This is at the top of my list of things I’m grateful not to have to hear this year.

Comments

1

I agree with statement.

2

Fair enough. The main reason I objected to it was that I had to hear it repeated, word for word, approximately one kajillion times.

For me, though, as a Christian, Christmas is a lot more important than the celebration of the New Year, as neither parties on New Year’s Eve or presents on Christmas are really very meaningful to me. Rather, the advent season and the philosophical significance of the events I celebrate throughout the month of December are what really constitute Christmas to me, and thus dwarf New Year immensely.

And, as a matter of public interest, two Seattle bands have recorded the best modern Christmas/New Year songs:

Sometimes You Have to Work on Christmas (Sometimes), by Harvey Danger

The New Year, by Death Cab for Cutie

3

Nate said “the advent season and the philosophical significance of the events I celebrate throughout the month of December are what really constitute Christmas to me”

An interesting and common bit of liturgical backwardness. Surely you’re aware that the Christmas season doesn’t start until the 24th and ends on January 6?

4

Now that’s an interesting point. I for one tend to forget that everything about the date(s) of Christmas is defined purely by popular convention. Hmm. D’you think maybe I could get it moved to February so it would stop screwing up poor Thanksgiving? (At the very least, I could just convert the country to Eastern Orthodoxy; January 7th would be a pretty good start.) (Of course, all of this is silly, because it ignores a fundamental issue: when would schools have their winter holidays?)

5

“everything about the date(s) of Christmas is defined purely by popular convention.”
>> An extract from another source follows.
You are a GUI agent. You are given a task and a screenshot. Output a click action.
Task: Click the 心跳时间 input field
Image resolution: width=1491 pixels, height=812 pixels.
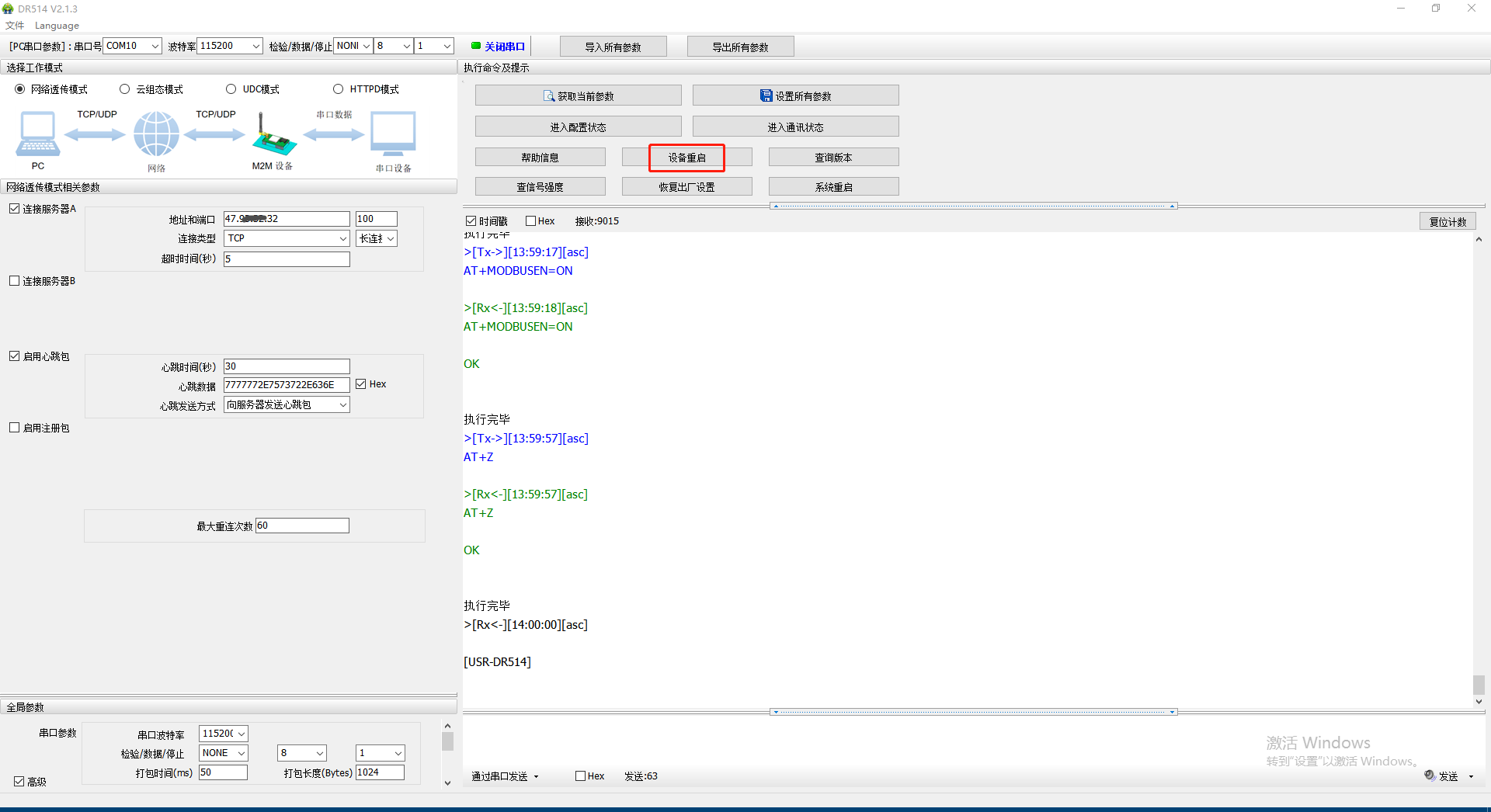[x=287, y=366]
I have read that St John Chysostom, writing in the fourth century, wrote (or said and had written down) in a sermon that he had seen with his own eyes census records in the Roman archives which supported the end of December as the time of Christ’s birth.

I don’t remember where I read this, however, so it is an unsupported claim. Hmm, now that I think of it, maybe it was in the Catena Aurea … I should go look it up.

6

Also, Mr Marks, while I sympathise with your desire to keep the “holiday [shopping] season” from terrorising Thanksgiving and, increasingly, Christmas, moving it forward much at all would cause insuperably grave liturgical difficulties. Never mind the danger posed to St Valentine’s Day; the later you move Christmas, the less of a buffer you have between it and Lent; and Lent can’t really be moved (any further, that is, than it’s moved already from year to year by the lunar cycle), because it’s determined by Easter, and the date of Easter is not really determined by popular or other convention, except insofar as the Passover is as well. (I am of course prescinding from the quarrels on just how to calculate the date of Easter, since everyone agrees on the primary point: that it’s a memorial of the Ressurection, which happened around the Passover feast.)
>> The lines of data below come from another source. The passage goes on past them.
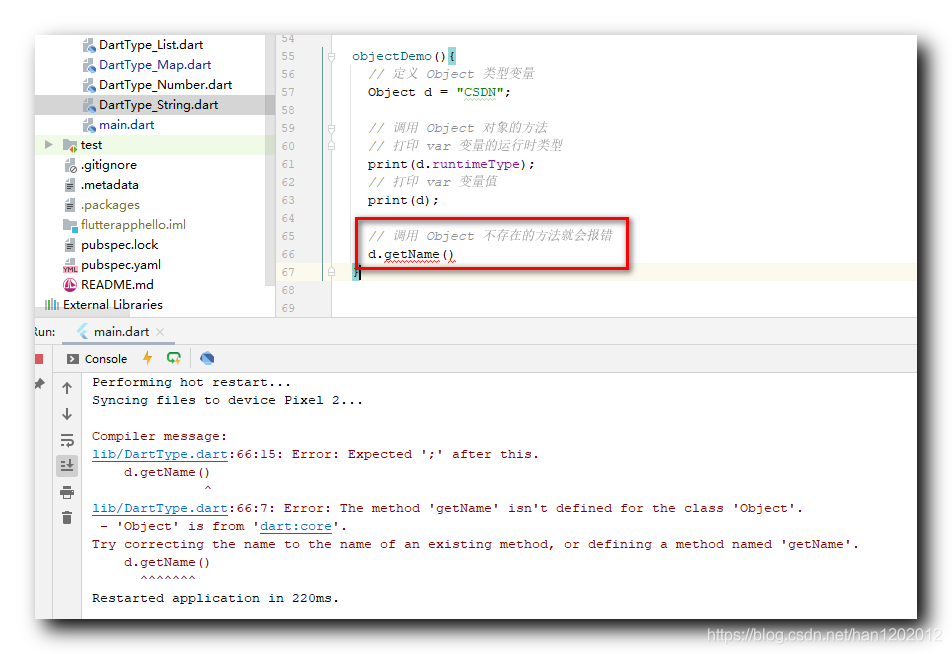Follow the dart:core hyperlink
952x654 pixels.
click(x=295, y=525)
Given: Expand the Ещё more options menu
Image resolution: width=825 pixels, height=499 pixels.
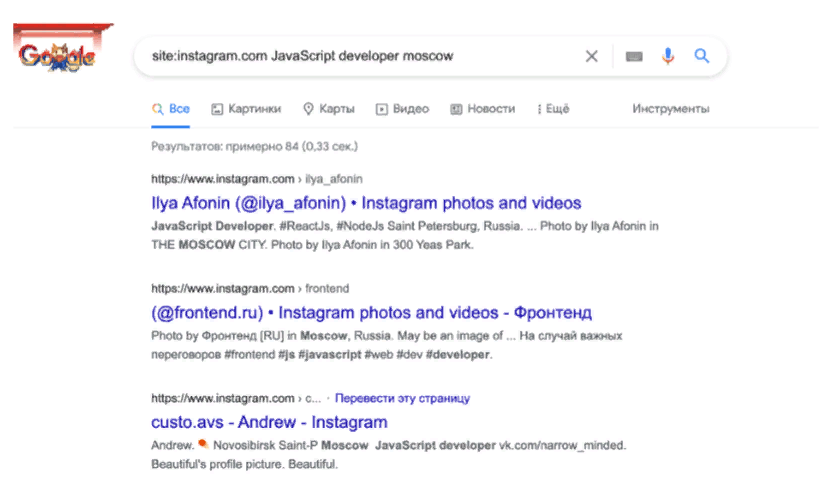Looking at the screenshot, I should click(553, 109).
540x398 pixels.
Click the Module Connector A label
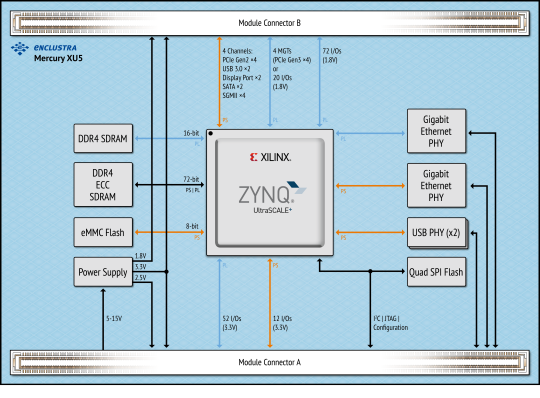[270, 362]
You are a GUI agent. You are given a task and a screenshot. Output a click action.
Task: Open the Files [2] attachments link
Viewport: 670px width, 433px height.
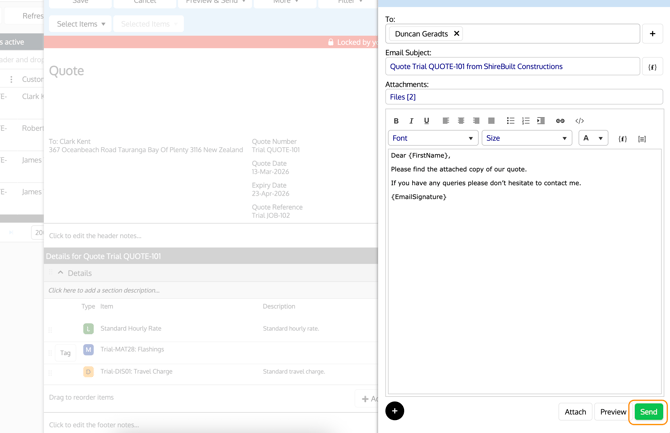click(x=403, y=97)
In order to keep Christmas from threatening other holidays, then, the safest bet is probably to move it to, say, the second week in July. But I don’t think most of us would be too happy with that for a multitude of liturgical, cultural, symbolic and sentimental reasons. Sorry.

7

… from terrorising Thanksgiving and, increasingly, Halloween …

8

I’m aware that the liturgical Christmas season is so defined, yes, but it has little to do with the reality of the Christmas celebration throughout my life. Even now that I’m part of a church that follows a liturgical calendar, I find the celebration of Advent more interesting and enjoyable than the Christmas season that follows the initial day.

9

That’s too bad …

though as a convert to a liturgical Church myself, eight years later the same is still largely true for me as well.